Centipede


  • Description
    • This is clone of the vintage Atari game Centipede. Although the playable area is only about 250 by 300 pixels, the game captures the look feel and spirit of the original arcade game quite well.

      The player defends against centipedes, spiders, scorpions and fleas, completing a round after eliminating the centipede that winds down the playing field.
  • Instructions
    • The player is represented by a small, "Garden Gnome" at the bottom of the screen, later depicted as a caped, elf-like character on the Atari 2600, Atari 5200 and Atari 7800 cartridge graphics.

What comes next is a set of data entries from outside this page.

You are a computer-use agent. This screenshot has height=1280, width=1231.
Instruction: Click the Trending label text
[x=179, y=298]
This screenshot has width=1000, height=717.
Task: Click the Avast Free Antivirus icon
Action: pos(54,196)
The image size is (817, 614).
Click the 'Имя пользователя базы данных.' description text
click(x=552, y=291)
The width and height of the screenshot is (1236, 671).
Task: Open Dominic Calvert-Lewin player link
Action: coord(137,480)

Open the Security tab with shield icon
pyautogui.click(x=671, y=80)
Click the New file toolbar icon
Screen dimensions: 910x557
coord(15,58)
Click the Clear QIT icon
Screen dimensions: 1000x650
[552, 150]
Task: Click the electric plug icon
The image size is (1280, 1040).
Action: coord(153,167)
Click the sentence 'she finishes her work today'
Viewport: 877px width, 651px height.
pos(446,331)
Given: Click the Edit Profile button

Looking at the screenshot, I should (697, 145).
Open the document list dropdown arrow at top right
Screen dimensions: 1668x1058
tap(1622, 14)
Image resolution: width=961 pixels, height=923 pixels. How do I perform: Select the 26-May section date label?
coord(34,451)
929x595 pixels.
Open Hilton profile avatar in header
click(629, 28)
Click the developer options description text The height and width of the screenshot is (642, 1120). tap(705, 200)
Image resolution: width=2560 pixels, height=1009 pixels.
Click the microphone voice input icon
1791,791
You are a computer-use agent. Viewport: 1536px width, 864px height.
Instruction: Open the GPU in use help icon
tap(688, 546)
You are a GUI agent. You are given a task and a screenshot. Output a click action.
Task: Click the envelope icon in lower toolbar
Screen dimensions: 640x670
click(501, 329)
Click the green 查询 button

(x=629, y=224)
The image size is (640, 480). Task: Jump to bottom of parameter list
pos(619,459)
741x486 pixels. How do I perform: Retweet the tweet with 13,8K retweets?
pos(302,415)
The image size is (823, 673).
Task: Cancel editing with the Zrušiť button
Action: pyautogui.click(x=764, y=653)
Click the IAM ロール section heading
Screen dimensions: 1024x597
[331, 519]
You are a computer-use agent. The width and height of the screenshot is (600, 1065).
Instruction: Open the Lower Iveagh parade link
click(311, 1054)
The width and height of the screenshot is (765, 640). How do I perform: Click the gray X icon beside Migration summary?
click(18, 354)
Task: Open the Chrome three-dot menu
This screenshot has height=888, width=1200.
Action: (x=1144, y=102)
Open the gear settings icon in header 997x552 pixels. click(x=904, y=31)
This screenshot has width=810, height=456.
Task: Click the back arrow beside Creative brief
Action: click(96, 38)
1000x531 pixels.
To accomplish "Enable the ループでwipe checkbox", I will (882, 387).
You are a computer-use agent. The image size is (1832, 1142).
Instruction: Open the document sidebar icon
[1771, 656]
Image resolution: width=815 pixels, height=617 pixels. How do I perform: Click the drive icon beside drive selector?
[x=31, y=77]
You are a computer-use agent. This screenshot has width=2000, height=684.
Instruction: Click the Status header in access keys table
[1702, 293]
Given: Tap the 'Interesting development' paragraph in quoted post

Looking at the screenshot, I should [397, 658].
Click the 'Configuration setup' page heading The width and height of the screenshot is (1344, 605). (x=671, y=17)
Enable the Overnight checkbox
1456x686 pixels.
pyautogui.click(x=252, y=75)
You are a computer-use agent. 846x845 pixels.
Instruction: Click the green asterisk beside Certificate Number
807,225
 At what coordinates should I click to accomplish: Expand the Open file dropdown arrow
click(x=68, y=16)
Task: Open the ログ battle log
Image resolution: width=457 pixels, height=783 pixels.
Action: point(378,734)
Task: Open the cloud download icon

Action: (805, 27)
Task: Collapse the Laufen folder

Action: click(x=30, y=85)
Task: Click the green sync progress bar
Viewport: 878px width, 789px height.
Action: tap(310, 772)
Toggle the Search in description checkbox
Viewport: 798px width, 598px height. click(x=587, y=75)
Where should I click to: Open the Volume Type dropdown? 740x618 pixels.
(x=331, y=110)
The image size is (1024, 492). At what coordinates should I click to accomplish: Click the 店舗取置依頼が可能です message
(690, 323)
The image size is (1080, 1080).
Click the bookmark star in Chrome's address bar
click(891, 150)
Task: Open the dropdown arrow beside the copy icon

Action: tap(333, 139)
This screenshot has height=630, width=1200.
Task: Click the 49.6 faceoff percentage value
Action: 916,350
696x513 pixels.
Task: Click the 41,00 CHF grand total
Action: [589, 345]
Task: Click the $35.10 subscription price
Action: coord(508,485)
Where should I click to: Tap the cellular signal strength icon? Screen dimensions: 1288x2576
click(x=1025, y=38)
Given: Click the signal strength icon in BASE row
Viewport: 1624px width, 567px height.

The player moves the character about the bottom area of the screen with a mouse (in place of the trackball) and fires laser shots at a centipede advancing from the top of the screen down through a field of mushrooms. Shooting any section of the centipede creates a mushroom; shooting one of the middle segments splits the centipede into two pieces at that point. Each piece then continues independently on its way down the board, with the first section of the rear piece becoming a new head. If the head is destroyed, the section behind it becomes the next head.

      The centipede starts at the top of the screen, traveling either left or right. When it hits a mushroom or the edge of the screen, it drops one level and switches direction. Thus, more mushrooms on the screen cause the centipede to descend more rapidly. The player can destroy mushrooms by shooting them, but each takes four hits to destroy.






      Centipede-Arcade
      If the centipede reaches the bottom of the screen, it moves back and forth within the player area and one-segment "head" centipedes are periodically added. This continues until the player has eliminated both the original centipede and all heads. When all the centipede's segments are destroyed, a new centipede forms at the top of the screen. Every time a centipede is eliminated, however, the next one is one segment shorter and is accompanied by one additional, fast-moving "head" centipede. A player loses a life when hit by a centipede or another enemy, such as a spider or a flea, causing the game to turn any poisoned or partially damaged mushrooms back to normal whole mushrooms. Points are awarded for each one of those mushrooms after the player loses a life. The flea leaves mushrooms behind when fewer than five are in the player area, though the number required increases with level of difficulty. Spiders move across the player area in a zig-zag fashion and occasionally eat some of the mushrooms.

      Scorpions poison every mushroom they touch, but these never appear in the player's movement region. A centipede touching a poisoned mushroom hurtles straight toward the player's area. Upon reaching the player's area, the centipede returns to normal behavior.
  • Trivia and Fun Facts
    • One of the first games to use trackball control and vertical monitor orientation.
  • Game History
    • Centipede was followed by Millipede in 1982, a somewhat less successful arcade game. In 1992, Atari Games developed a prototype of an arcade game called Arcade Classics for their 20th anniversary. It included Missile Command 2 and Super Centipede.

      In 1998, Hasbro-owned Atari released a new version of the game for the PC, PlayStation, and Dreamcast. This version looks and plays very differently to the original game, with free movement around the map, 3D graphics, and a campaign which can be played in single-player or multiplayer mode. The original version of Centipede is available in this version, albeit with slightly updated graphics.